• [Exercise objective]: Set down exactly, from the records below, the line with "You are a GUI" through the line with "568x526 pixels.", and nothing else.

• [Data listing]:
=== Begin Enclosure ===

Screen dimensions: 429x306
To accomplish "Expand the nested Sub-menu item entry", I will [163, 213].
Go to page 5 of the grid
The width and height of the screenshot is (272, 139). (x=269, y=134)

=== End Enclosure ===
=== Begin Enclosure ===

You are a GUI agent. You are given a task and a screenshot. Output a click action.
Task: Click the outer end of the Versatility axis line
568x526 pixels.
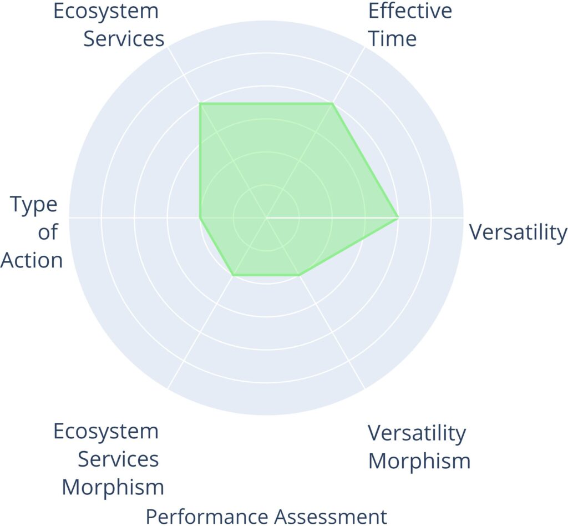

=== End Enclosure ===

• [Response]:
You are a GUI agent. You are given a task and a screenshot. Output a click action.
Task: Click the outer end of the Versatility axis line
568x526 pixels.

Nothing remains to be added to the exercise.